* _Text extract_

____

[MUD-Dev] Naming and Directories?

Ola Fosheim Grøstad <olag@ifi.uio.no> Ola Fosheim Grøstad <olag@ifi.uio.no>
Fri Mar 19 01:44:31 CET 1999


Mark Gritter wrote:
> 
> Ola Fosheim =?iso-8859-1?Q?Gr=F8stad?= writes:
> >
> > "Jon A. Lambert" wrote:
> > > But you have changed your requirements above from speed to memory.
> > > No fair. ;)
> >
> > fragmented memory access == slow => memory == speed
> >
> 
> True.  But almost _any_ large-scale random-access data structure is gonna
> have bad memory locality, so in general, the fewer accesses, the better.
> I and a couple of my research group members were talking about this, this
> afternoon.
> 
> Although a trie could easily use 10x or more memory than a binary tree,
> the number of cache lines you're accessing is likely to be much smaller
> during a lookup, and that's generally a big win.  (Assuming you have enough
> memory so you don't have to page, of course.)

Uhm... But a hashtable would only access like... 3-5 cachelines?  (I
don't think trees and tries qualifies as random-access structures
either)  The benefit of the binary tree is that it is efficient to
traverse... So we agree, we need to know what the datastructure is going
to be used for. For instance, if you want to display a sorted "all
players" list then a binary tree (or a balancing variant) would do ok.

____

* _Data entries_
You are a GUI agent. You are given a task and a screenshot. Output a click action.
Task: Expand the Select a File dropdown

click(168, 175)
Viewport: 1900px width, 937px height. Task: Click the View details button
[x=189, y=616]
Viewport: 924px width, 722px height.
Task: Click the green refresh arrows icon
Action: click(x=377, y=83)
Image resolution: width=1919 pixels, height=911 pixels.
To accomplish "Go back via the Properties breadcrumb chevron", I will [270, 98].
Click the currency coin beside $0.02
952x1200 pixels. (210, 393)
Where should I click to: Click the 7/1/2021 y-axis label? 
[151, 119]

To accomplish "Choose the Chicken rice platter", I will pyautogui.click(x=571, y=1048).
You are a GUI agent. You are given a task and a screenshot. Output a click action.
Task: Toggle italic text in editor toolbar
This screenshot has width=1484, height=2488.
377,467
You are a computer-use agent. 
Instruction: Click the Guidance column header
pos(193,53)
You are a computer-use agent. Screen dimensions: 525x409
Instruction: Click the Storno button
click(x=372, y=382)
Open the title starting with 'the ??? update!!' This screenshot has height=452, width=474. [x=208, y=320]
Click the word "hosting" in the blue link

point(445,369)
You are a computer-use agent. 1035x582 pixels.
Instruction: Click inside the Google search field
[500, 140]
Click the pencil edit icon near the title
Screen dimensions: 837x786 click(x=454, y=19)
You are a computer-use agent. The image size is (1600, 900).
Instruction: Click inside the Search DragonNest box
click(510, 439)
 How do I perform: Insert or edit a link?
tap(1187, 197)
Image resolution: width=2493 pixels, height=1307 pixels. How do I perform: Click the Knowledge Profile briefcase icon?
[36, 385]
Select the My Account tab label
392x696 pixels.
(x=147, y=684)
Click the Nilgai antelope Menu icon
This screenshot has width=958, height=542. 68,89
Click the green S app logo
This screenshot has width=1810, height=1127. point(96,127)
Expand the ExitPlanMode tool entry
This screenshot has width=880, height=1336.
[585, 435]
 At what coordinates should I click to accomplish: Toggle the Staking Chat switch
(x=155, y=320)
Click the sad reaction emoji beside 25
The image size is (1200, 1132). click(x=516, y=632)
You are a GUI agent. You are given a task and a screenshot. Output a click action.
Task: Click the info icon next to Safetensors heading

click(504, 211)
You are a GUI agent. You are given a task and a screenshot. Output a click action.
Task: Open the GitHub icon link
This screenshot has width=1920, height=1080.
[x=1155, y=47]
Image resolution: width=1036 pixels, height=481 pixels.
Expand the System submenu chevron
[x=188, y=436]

____

* _Challenges_
1 > Answer these from the MUD-Dev post:
(a) According to the post, how much more memory than a binary tree could a trie easily use?
(b) About how many cache lines does the reply say a hashtable would access?
(c) What kind of list does the reply give as a case where a binary tree would do ok?
2 > Continue the MUD-Dev post on tries, trees and hashtables from its last sentence.

* _Answers to the exercises_
1 >
(a) 10x or more memory.
(b) About 3-5 cache lines.
(c) A sorted "all players" list.

2 >
*shrug*

> Binary-tree cache behavior could be improved significantly by limiting the 
> key length and adding some space overhead to the node:

> struct node {
>  char key[24];
>  struct node *left, *right;
> };

sizeof(struct node) == 36... Maybe it would be better if one clustered
those variables whose bytes are most likely to be accessed? ;^)

struct node {
   struct node *left, *right;
   char key[ANY_LENGTH];  // will usually only access the first few bytes
   object *obj;           // almost never accessed
}

Of course, if you keep thinking like this then you will never get a MUD
up and running ;) With 1000 names then you would only access about 10
nodes (cachelines) per lookup.. Not too bad?

Another option would be to only store the first 4 bytes in the node, and
revert to the object itself if there is a match (sizeof(node)==16 :).

Sketch:
  struct node {struct node *l,*r; uint32 key; object *obj;}

  object *findobj(char *key,node *n){
     uint32 k; int i=0;
     do{k<<=8;k|=key[i++];}while((i&3)&&(!(k&255)));
     if(i||(!key[4])){  //strlen(key)<=4
        i=4-i;while(i--)k<<=8;
        do{
          if(k<n->key){n=n->l; continue;}
          if(k>n->key){n=n->r; continue;}
          return n->obj;
       }while(n);
       return NULL;
     }
     do{
       	if(k<n->key){n=n->l; continue;}
        if(k>n->key){n=n->r; continue;}
        i=strcmp(key+4,n->obj->key+4);
       	if(i<0){n=n->l; continue;} //is this right??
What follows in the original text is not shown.